6) Tampa Bay Blues Festival. An all-star lineup plays St. Pete’s Vinoy Park, including Jonny Lang (4/12, 8:30 p.m.); Shemekia Copeland (6:30 p.m., 4/13); Boz Scaggs (8:30 p.m., 4/13); and a Louisiana Blues Experience on Sunday, 4/14, featuring (among others) C.J. Chenier & The Red Hot Louisiana Band (4:30 p.m.) and Tab Benoit (8:30 p.m.). 4/12-14, Vinoy Park, tampabaybluesfest.com.
6) Michael Carbonaro Live! He’s known for the hilarious and confounding comedy/magic videos on his TruTV series The Carbonaro Effect, in which unsuspecting civilians discover what he means when he says “There’s a thin line between that which is delightful and that which is… demented.” What will Mr. C. do to a live audience? Hard to predict, but we bet it’ll be pretty funny to watch. 4/11, 7 p.m., Mahaffey.
7) Roadside Attractions: A Solo Exhibit by April Seelbach. Inspired by a life-changing road trip, April Seelbach’s photos and prints incorporate ’60s and ’70s patterns, style and color schemes — a combination of road-trip nostalgia and her own “goofy enthusiasm.” Opens Fri. Apr. 12, 6-10 p.m. Continues through 4/28. Mize Gallery, 689 Dr. MLK Jr. St. N., St. Petersburg. facebook.com/mizegallery
8) Game of Thrones is back! The final season premieres on HBO on 4/14. Winter seems to have finally come! Here’s the Season 8 trailer.
9) The Stanley Cup Playoffs. The history-making Lightning got a rude reawakening to the realities of playoff hockey when the Columbus Blue Jackets cleaned their clocks in Game 1. The thrills (and agonies) continue this weekend on Friday in Tampa and on Sunday in Columbus, game times at 7 p.m. on Fox Sports Sun. nhl.com/lightning.
10) SEE ‘EM BEFORE THEY CLOSE ON SUNDAY
Dear Evan Hansen. See it. Not just because it won six 2017 Tonys, including Best Musical; not just because of songs gone viral like “You Will Be Found” and “Waving Through a Window”; not just because it’s rich in opportunities for bravura performances.
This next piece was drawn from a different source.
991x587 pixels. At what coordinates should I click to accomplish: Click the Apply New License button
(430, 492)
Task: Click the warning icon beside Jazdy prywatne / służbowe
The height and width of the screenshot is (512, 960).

See it because it’s about something: the loneliness of adolescence, the insidious power of the internet, the challenges of parenting, the question of how much we’re willing to sacrifice for the chance to fit in. See it because it will move you. And here’s another reason to check it out: The original star of the Broadway production, Ben Platt, got all kinds of kudos for his charismatic performance as Evan. I saw him in the role, and understood why he won his Tony. Yet Ben Levi Ross, the Evan in this national touring production, was to my mind more affecting. Where Platt’s bundle of nervous tics seemed so polished as to be as much about the actor as the character, Ross’s Evan feels more vulnerable, less obviously strung-out, so that his ability to win over and deceive the world (albeit inadvertently at first) seemed more believable, and his dilemma more heart-rending. And while he doesn’t have the rafter-ringing vocals of Platt, he’s definitely got the chops to make those big anthems soar. 4/11-14, Straz Center, strazcenter.org.
Crumbs from the Table of Joy. The buzz has been, well, joyful on this one. Lynn Nottage’s play is set in 1950s Brooklyn, where Godfrey, an African-American widower, has moved from Florida with his two teenaged daughters. Mix in an aunt with Communist sentiments and a new wife for Godfrey, a white German immigrant, and you’ve got the ingredients for a comedy/drama that’s been described by one critic as a cross between Tennessee Williams and Lorraine Hansberry. 4/11-14, freeFall Theatre Company, freefalltheatre.com.